What steps to take when trying to resolve unresponsive/hung/broken IIS web site?

Solution 1:

I've found the following guidance works pretty well as a general collection guide.

Determine Symptoms

Try to establish (as quickly as possible) the surface area of the problem:

  • Connectivity? (Telnet is good; if you get an error page returned in the browser, something's obviously working - eliminate connectivity first)

  • General App Pool failure, or specific to a content type? (Do ASPX files work/not work, but .HTM work? Do you have canary files for each app and content type?)

  • Specific in-app failure, hang, or crash? (Most of this is for hangs and app failures; crashes dictate their own methodology: get a crash dump, debug it)

As a rule, always write it down, as you might be dealing with multiple symptoms, and being able to refer back to your notes on an earlier incident can be invaluable.

Collect Data

aka "Collect Temporal Data" - You have a limited window to collect certain data while there's an outage. Some data - like the process memory - is ephemeral and will disappear if you take corrective action first. Other data - like logs - might take time to copy, but you could just as easily get them afterwards. So understand what data you need to collect NOW vs post-restoration.

  1. Grab whatever time-sensitive/timely data you will need to resolve the issue later. Don't worry about persistent stuff - Event Logs and IIS logs stick around, unless you're a compulsive clearer, in which case: stop it. (Those that don't have an Event Log of last week are doomed to repeat it)

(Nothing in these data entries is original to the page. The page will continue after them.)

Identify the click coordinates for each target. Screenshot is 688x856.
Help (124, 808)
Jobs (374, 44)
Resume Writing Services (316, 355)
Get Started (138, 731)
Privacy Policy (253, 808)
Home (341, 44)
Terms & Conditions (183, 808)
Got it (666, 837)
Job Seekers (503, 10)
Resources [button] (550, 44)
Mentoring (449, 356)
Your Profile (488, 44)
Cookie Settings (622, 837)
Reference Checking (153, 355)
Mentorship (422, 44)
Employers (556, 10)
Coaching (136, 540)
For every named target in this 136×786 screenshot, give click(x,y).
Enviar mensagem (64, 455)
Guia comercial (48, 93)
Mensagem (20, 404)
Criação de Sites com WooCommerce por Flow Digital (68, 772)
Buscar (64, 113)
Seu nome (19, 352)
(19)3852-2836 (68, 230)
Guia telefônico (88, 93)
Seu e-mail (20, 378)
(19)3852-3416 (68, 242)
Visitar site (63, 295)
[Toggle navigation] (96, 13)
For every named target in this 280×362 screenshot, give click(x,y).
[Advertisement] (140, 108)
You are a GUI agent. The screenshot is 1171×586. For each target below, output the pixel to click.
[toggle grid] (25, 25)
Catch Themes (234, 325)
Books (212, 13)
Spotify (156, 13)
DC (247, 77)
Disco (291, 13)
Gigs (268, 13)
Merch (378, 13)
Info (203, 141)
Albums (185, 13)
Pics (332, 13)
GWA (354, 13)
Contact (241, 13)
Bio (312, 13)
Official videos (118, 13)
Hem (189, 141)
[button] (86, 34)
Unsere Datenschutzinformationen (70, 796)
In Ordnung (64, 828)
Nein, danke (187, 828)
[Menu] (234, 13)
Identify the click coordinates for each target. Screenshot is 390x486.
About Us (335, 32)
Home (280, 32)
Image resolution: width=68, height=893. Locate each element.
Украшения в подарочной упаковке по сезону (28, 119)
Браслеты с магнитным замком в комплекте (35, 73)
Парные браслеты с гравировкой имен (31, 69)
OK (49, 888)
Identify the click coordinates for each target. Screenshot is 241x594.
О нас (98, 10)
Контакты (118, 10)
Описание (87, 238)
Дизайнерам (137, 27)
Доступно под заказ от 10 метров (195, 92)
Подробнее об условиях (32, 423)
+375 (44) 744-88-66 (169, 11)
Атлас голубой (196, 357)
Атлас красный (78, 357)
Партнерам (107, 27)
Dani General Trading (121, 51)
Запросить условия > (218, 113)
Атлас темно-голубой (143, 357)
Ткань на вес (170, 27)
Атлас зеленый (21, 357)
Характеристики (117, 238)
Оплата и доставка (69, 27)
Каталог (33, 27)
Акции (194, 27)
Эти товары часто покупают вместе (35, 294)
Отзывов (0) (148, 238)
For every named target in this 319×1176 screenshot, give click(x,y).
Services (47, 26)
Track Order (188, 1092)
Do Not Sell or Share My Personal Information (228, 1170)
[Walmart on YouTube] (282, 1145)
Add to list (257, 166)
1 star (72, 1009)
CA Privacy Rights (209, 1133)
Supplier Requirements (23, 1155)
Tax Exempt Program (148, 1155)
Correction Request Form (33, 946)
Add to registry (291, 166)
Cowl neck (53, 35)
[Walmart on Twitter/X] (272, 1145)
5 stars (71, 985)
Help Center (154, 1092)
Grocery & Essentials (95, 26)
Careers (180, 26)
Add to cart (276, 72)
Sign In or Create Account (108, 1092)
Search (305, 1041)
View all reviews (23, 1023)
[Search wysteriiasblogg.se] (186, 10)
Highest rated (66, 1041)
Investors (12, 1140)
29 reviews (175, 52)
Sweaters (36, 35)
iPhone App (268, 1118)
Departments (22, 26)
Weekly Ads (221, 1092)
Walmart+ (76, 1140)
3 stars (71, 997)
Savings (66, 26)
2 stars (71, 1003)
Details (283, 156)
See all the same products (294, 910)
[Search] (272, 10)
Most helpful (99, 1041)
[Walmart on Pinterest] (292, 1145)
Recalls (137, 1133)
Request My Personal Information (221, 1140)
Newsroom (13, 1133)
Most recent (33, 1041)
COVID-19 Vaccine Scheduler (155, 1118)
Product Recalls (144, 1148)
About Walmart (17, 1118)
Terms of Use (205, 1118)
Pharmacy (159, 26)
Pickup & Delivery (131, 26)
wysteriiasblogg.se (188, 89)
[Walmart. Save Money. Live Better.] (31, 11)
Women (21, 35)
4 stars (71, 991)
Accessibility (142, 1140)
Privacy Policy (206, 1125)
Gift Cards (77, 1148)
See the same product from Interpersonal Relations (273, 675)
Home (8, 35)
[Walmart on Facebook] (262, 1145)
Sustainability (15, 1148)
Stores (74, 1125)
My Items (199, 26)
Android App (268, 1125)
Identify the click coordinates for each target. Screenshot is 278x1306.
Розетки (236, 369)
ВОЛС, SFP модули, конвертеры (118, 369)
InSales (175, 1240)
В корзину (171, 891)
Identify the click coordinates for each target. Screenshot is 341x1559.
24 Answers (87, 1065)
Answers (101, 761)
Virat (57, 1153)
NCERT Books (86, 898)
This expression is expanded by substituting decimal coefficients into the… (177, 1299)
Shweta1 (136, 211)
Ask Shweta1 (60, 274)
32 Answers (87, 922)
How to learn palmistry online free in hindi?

  2. Determine the affected worker process (and dump it)

    • APPCMD LIST WP can help with this, or the Worker Processes GUI at the Server level.
    • If using the GUI, don't forget to look at the Current Requests by right-clicking the worker process - if you get it, it'll show you which module (DLL) the requests are jammed in, which can help you guess a cause early.

    • Determine the scope (i.e. just one App Pool, multiple App Pools, two with dependencies - this depends on your app and website layout)

    • Grab a memory dump of the worker process - once you've identified which App Pool has the problem, identify the relevant Worker Process, and use Task manager to create a memory dump by right-clicking that process. Note the filename for later.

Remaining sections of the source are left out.